Non convince del tutto "No Pain No Gain", con il suo inusuale incedere flamenco, subito seguita dalle ben più incisive "On My Nerves" e "I Want What I Want" ( aperta da un riff minaccioso, precursore di pezzi dalla vena dark come "Pleasure Seeker" e "Gotta Know The Rules"). La chiusura è affidata al blues-punk cupo e sofferto di "Lawless" , il cui tono struggente rimanda addirittura alla miglior tradizione del Mississippi, e all'autobiografica "Lost Child", dove gli argomenti di perdizione e travaglio sono narrati con il brio e la poesia punk che solo Mike Ness sa evocare.

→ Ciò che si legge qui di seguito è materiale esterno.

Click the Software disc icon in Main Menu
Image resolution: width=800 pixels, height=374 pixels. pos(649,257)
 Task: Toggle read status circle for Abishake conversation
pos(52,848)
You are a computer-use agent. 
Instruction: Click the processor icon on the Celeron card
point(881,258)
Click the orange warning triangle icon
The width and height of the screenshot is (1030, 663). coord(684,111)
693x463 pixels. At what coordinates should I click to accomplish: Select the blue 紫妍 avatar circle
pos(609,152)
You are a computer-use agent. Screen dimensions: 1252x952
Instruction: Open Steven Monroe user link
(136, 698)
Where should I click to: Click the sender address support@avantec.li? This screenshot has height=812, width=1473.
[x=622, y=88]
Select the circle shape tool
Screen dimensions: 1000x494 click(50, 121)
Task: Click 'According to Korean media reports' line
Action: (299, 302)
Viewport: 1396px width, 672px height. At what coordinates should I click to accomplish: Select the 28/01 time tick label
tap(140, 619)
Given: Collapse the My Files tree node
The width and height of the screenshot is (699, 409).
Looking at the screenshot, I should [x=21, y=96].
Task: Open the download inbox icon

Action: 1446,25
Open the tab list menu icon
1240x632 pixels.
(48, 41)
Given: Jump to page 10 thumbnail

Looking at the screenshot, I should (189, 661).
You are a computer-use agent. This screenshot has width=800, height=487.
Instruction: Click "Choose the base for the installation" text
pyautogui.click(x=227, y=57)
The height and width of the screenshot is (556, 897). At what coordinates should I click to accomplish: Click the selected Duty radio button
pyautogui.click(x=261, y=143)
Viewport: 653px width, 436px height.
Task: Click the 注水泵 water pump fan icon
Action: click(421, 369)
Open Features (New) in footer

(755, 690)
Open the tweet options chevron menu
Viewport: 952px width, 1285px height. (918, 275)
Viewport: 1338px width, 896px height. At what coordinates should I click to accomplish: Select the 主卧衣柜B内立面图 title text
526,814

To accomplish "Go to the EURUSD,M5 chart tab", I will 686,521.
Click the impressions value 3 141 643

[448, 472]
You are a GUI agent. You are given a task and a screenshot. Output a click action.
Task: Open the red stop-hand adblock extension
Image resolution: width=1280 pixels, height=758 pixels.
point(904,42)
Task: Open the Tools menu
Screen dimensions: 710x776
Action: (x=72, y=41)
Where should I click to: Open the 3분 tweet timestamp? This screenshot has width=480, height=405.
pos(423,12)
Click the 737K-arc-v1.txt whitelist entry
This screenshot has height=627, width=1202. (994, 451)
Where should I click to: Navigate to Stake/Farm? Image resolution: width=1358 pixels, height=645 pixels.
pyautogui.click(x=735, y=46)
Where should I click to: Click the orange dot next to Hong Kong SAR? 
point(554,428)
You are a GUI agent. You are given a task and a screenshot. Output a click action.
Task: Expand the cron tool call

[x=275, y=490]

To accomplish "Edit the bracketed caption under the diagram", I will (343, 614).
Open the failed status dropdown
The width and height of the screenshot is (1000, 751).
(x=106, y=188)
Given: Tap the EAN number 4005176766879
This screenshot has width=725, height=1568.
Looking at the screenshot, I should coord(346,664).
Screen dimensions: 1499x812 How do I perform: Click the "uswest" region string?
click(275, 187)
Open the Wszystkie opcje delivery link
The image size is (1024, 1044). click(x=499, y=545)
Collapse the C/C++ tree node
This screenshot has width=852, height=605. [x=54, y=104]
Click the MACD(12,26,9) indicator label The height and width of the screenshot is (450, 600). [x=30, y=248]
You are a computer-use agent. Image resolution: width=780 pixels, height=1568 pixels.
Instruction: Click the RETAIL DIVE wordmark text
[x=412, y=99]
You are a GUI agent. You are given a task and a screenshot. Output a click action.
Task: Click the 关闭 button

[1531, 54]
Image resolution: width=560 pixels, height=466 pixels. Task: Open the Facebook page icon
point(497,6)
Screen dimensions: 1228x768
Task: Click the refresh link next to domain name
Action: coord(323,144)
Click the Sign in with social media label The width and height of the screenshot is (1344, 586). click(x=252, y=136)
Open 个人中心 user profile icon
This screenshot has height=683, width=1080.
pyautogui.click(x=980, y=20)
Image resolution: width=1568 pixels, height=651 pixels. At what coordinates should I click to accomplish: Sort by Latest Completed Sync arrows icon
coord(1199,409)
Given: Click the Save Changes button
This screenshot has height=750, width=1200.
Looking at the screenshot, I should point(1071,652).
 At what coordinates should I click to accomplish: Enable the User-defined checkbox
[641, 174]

A prescindere comunque dai discorsi sulle singole tracce e sulla produzione ancora ancorata a canoni lo-fi, sarebbe ingiusto ridurre Prison Bound al ruolo di mero album di transizione. Pur privo dell'impatto dirompente di MLM, ne mantiene l'energia di base tentando al contempo di svilupparla in direzioni più personali e di tracciare quel sentiero che consentirà ai Social Distortion di sopravvivere al destino di molte altre punk band nate e sepolte nei sobborghi di L.A., fino a conquistarsi il meritato titolo di leggenda. Un mito che dura da più di tre decenni, costruito su pochi, ma brillantissimi album; su una coerenza invidiabile e sulla capacità di suonare punk rock abbinando semplicità e personalità. Sembra poco, come pochi sono gli accordi con cui Ness costruisce i suoi gioielli di poesia suburbana e di calore blues-country. Pochissimi, però, riescono ad offrire lo stesso, strabiliante risultato.
Disco indispensabile, se si vuol comprendere ed approfondire la storia di un gruppo unico; comunque prezioso, per chi crede che il punk rock possa anche ( o soprattutto) essere miscela vincente di melodia, lirismo e feeling.